El índice de precios de febrero cerró en un 2,9%, una cifra que, según los expertos, funciona hoy como un “piso” difícil de perforar para el Gobierno Nacional. En diálogo con el programa 47 Millones, el economista Marcelo Lezcano detalló los factores que impulsaron este número y qué se puede esperar para el primer semestre del año.
Tarifas y estacionalidad: los motores de febrero
El dato de febrero estuvo ligeramente por encima del 2,7% esperado por el mercado. Según Lezcano, este comportamiento responde a que el Ejecutivo comenzó a liberar precios que se encontraban retrasados. “El Gobierno aprovechó para ajustar precios que venían pisados, sobre todo en transporte, electricidad y gas”, explicó el consultor.
A este ajuste de regulados se sumaron factores estacionales como el inicio del ciclo lectivo (Educación), que fueron compensados parcialmente por una deflación en el rubro de Indumentaria y Calzado en regiones como el NEA, debido al adelantamiento del fin de la temporada de verano.

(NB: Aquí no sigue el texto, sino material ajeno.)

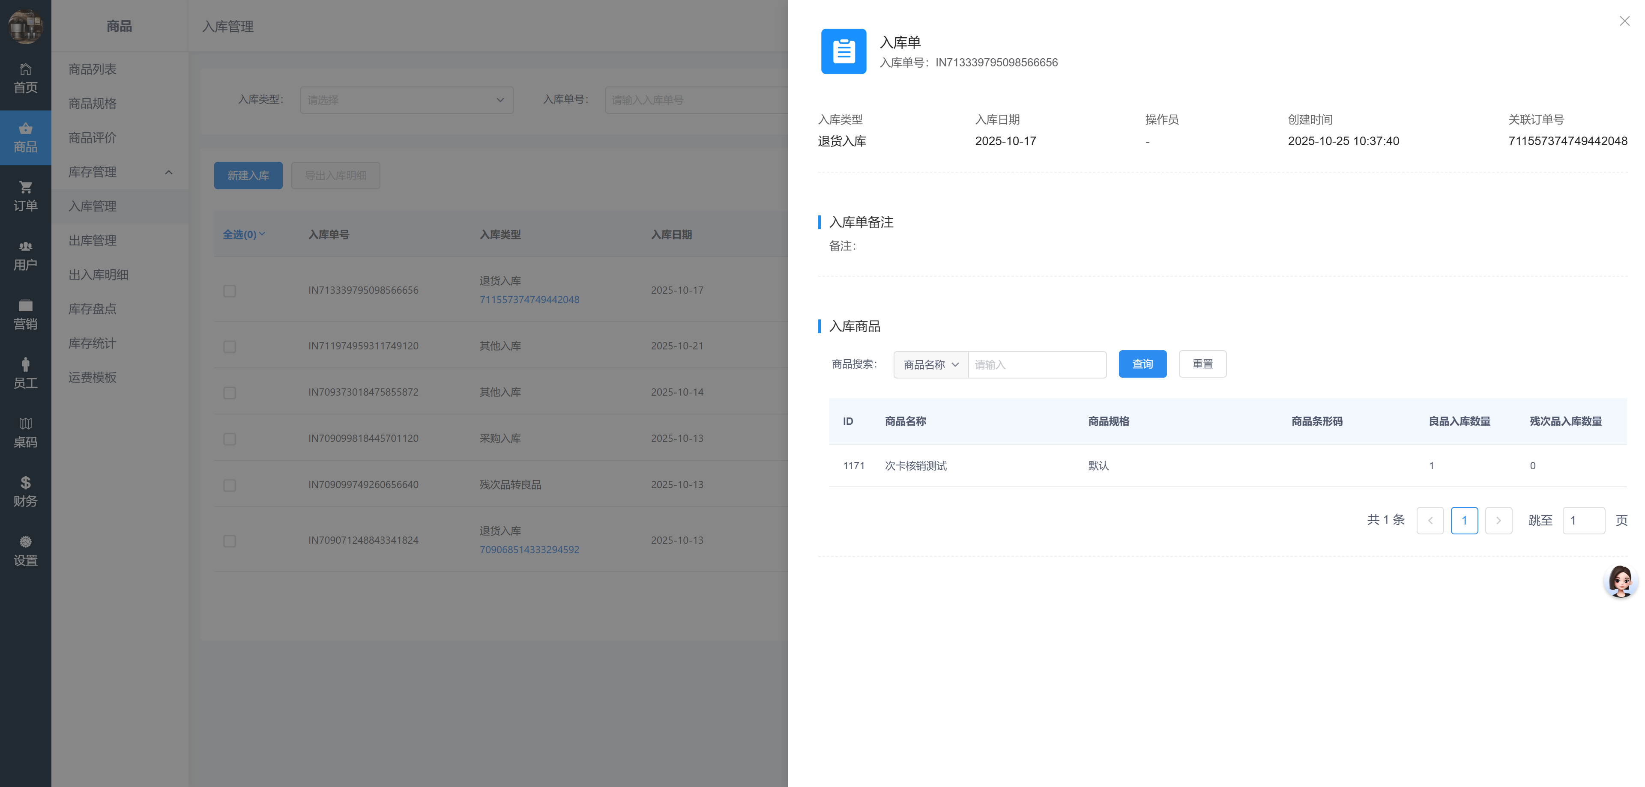Tick checkbox for IN711974959311749120
This screenshot has height=787, width=1645.
(229, 347)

Marzo: un mes tradicionalmente difícil
Las perspectivas para el mes en curso no son de descenso. El aumento de los combustibles actúa como un efecto arrastre sobre el resto de la cadena de precios. Aunque la tendencia general muestra una desaceleración interanual, Lezcano proyecta que la inflación de 2026 viajará entre el 23% y el 27%, triplicando prácticamente el 10% proyectado en el Presupuesto Nacional.

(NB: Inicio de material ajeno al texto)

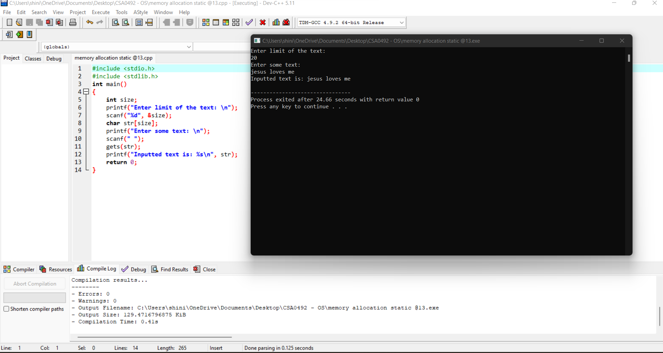This screenshot has height=353, width=663.
Task: Open an existing file using the toolbar icon
Action: click(x=18, y=22)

La “pax cambiaria” y la esperanza de la cosecha
Un dato alentador para la macroeconomía es la estabilidad del dólar. El dólar financiero (MEP) ya muestra una tendencia bajista, situándose cerca de la barrera de los $1.400.
“Es muy probable que para los primeros días de abril el dólar rompa esa barrera hacia abajo por la liquidación de la cosecha”, señaló Lezcano. La previsión de una cosecha récord para 2026, sumada al boom de exportaciones petroleras, garantiza un flujo de divisas que fortalecería las reservas, aunque el economista advirtió sobre la importancia de controlar la emisión monetaria que se genera cuando el Banco Central sale a comprar esos dólares.
El desafío de la emisión
Pese al discurso oficial de emisión cero, desde Catalaxia advierten que la oferta monetaria (M2 privado) sigue creciendo a un ritmo del 28% interanual. “La inflación no terminó porque sigue creciendo la oferta de pesos, aunque lo haga a una tasa mucho menor que en 2023”, concluyó Lezcano, subrayando que la velocidad de la desinflación dependerá de qué tan rápido el Gobierno logre absorber ese excedente de moneda.